Before closing out my review of this book, I feel compelled to mention Mills’ fascination with beavers. He spent countless days closely observing them carrying out their industrial operations — logging the woods, hauling the timber, building dams, and building lodges. At one location, he observed more than forty beavers all hard at work at one time! He recognized their substantial role in modifying streams and forests. But the fascination with them went well beyond that. Here is MIlls, in one of his most charming passages, singing the praises of beavers and their world:
The beaver has a rich birthright, though born in a windowless hut of mud. Close to the primitive place of his birth the wild folk of both woods and water meet and often mingle; around it are the ever-changing, never-ending scenes and silences of the water or the shore. He grows up with the many-sided wild, playing amid the enameled flowers, the great boulders, the Ice King’s marbles, and the fallen logs in the edge of the mysterious forest; learning to swim and slide; listening to the strong, harmonious stir of wind and water; living with the stars in the sky and the stars in the pond; beginning serious life when brilliant clouds of color enrich the hills; helping to harvest the trees that wear the robes of gold, while the birds go by for the southland in the reflective autumn days. If Mother Nature should ever call me to live upon another planet I could wish that I might be born a beaver, to inhabit a house in the water.
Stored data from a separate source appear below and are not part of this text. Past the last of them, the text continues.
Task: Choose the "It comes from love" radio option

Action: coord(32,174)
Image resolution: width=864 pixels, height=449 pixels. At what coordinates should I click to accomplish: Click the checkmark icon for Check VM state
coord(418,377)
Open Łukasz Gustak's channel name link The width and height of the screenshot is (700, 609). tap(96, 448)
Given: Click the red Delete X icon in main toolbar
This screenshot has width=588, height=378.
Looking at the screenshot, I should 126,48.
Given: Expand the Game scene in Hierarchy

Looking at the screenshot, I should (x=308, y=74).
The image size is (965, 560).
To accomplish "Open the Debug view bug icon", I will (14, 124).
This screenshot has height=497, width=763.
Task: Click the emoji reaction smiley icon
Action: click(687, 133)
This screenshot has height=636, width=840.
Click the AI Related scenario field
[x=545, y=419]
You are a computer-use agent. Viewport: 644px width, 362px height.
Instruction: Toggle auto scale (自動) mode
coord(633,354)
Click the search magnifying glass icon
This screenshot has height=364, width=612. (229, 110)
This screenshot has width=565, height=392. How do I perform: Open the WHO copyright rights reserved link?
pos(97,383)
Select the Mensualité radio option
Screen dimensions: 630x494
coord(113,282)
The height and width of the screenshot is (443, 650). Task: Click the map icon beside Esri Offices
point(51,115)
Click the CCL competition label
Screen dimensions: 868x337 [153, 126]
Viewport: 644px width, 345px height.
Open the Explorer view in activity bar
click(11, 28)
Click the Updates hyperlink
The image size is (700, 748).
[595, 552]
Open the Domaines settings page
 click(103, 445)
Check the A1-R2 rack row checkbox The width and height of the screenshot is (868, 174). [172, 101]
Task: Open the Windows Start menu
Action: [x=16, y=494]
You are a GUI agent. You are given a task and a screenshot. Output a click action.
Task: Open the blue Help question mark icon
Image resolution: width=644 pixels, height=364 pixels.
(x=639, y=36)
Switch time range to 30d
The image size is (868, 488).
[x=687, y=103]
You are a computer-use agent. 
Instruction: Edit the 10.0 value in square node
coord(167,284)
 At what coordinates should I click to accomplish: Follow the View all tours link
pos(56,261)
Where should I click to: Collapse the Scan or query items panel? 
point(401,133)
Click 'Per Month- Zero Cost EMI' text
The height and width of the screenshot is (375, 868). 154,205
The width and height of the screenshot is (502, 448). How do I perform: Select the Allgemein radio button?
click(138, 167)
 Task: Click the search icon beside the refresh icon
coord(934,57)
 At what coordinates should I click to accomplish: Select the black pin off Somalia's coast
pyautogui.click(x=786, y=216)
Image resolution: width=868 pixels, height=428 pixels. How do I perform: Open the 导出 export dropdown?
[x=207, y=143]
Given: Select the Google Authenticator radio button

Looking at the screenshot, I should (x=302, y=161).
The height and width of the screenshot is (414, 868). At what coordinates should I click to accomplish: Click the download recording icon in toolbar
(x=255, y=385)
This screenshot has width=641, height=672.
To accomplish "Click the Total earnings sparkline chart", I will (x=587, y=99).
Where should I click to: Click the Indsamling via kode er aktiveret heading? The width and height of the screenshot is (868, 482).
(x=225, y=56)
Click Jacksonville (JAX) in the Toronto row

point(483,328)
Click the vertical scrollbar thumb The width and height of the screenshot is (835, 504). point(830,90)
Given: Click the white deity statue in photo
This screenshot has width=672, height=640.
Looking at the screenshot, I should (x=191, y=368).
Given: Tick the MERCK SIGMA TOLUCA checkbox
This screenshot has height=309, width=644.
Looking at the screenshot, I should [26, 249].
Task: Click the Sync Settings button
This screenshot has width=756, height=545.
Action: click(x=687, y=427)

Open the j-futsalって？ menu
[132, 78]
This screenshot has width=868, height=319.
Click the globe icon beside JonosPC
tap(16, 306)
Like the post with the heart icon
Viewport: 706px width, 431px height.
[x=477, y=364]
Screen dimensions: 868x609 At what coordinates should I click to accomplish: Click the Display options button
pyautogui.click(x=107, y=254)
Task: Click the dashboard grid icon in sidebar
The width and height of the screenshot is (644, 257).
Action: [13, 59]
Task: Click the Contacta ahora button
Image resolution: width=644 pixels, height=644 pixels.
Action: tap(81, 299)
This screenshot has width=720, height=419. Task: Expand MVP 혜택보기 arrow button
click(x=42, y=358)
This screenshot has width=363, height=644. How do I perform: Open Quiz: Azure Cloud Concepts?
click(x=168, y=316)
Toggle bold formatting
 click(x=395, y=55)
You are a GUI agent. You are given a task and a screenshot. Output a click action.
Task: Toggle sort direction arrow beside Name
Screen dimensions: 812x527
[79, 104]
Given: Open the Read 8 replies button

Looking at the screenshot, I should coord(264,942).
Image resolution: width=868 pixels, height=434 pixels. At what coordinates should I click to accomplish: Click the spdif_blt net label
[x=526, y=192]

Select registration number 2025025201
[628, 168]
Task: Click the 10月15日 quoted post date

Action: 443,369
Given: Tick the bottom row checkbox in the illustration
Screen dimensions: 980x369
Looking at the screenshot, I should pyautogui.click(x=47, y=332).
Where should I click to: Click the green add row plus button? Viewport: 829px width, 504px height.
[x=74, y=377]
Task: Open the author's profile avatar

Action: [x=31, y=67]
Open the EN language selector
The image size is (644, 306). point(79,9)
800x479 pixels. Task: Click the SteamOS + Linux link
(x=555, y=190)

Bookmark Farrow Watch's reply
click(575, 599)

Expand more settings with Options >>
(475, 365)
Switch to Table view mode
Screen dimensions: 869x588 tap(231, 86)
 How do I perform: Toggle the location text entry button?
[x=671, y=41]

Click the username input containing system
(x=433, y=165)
Finally, a few words about the provenance of my copy of this book. I suspect I will never fully grasp the complex intricacies of out-of-print book pricing. For some reason, Wild Life on the Rockies is generally much cheaper than The Spell of the Rockies. Fortunately, I was able to locate a fairly intact copy; the hinges are cracked, but the binding still has a bit of life left in it. For an ex-library volume, the cover is remarkably pristine. It was long in the possession of the Toledo – Lucks County Public Library, and it bears the scars — stamps, a card pocket in the front, a sticker with a computer code. All I know about its acquisition by the library is that it was “A Gift of a Citizen of Toledo”.